Exercise prompt. Return the line that has "Given: Open the browser Tools gear icon" and all lines below it through the last, exactly as they stand; omit pictures.

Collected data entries
· · · · ·

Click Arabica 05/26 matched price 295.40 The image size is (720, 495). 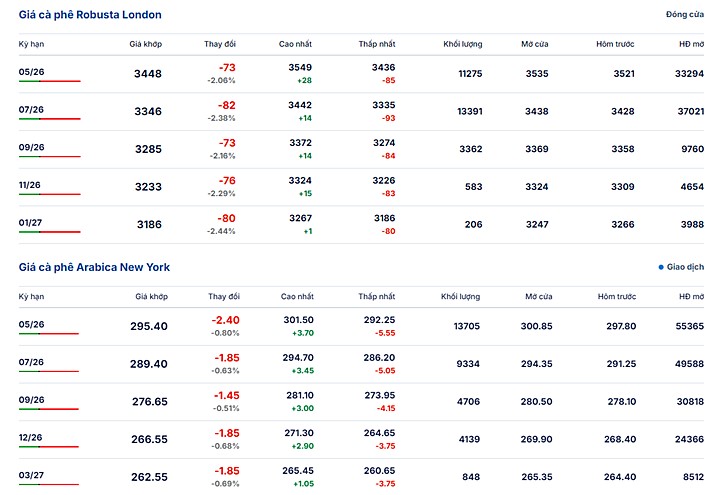148,327
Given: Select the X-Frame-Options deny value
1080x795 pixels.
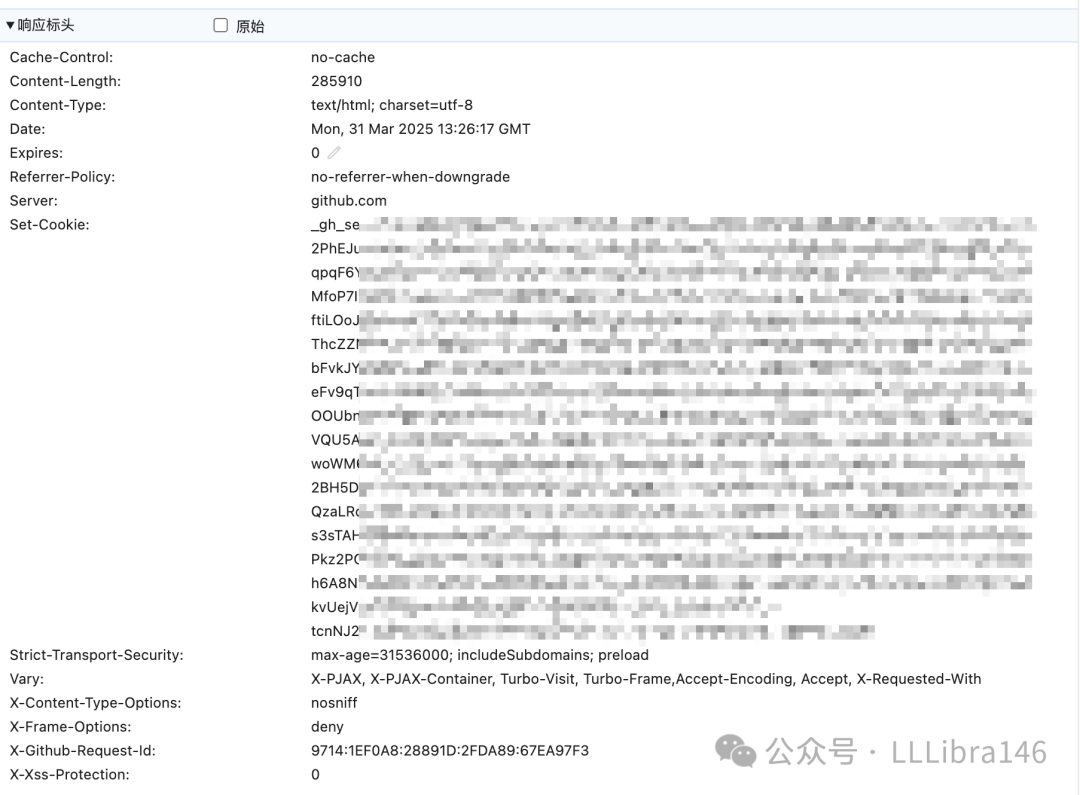Looking at the screenshot, I should tap(326, 727).
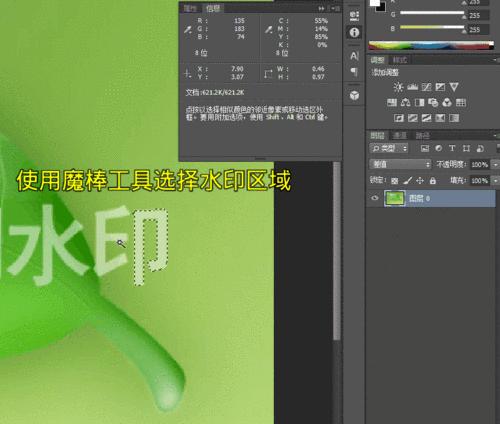The width and height of the screenshot is (500, 424).
Task: Open the Info panel icon
Action: (x=354, y=32)
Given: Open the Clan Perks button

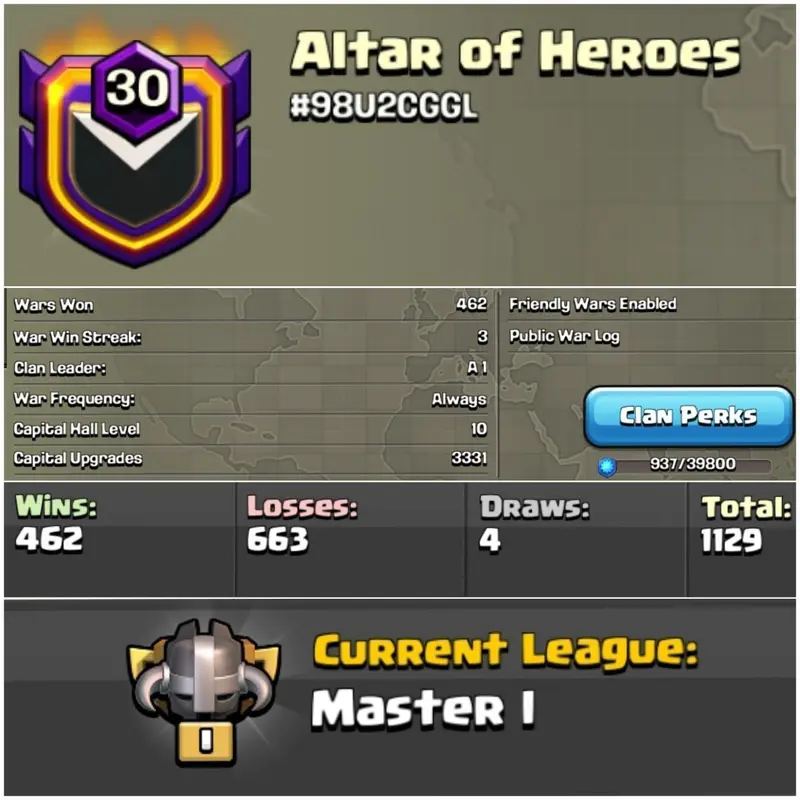Looking at the screenshot, I should (689, 417).
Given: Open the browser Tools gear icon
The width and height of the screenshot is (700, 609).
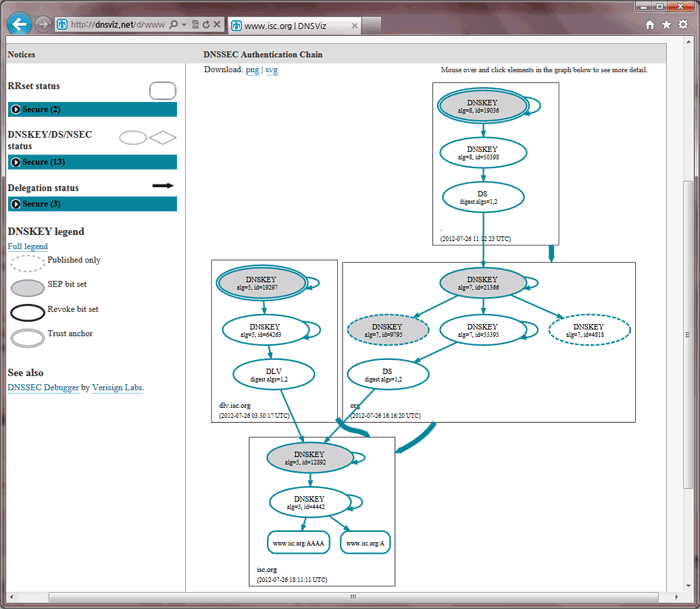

· · · · ·

Exercise response.
Given: Open the browser Tools gear icon
The width and height of the screenshot is (700, 609).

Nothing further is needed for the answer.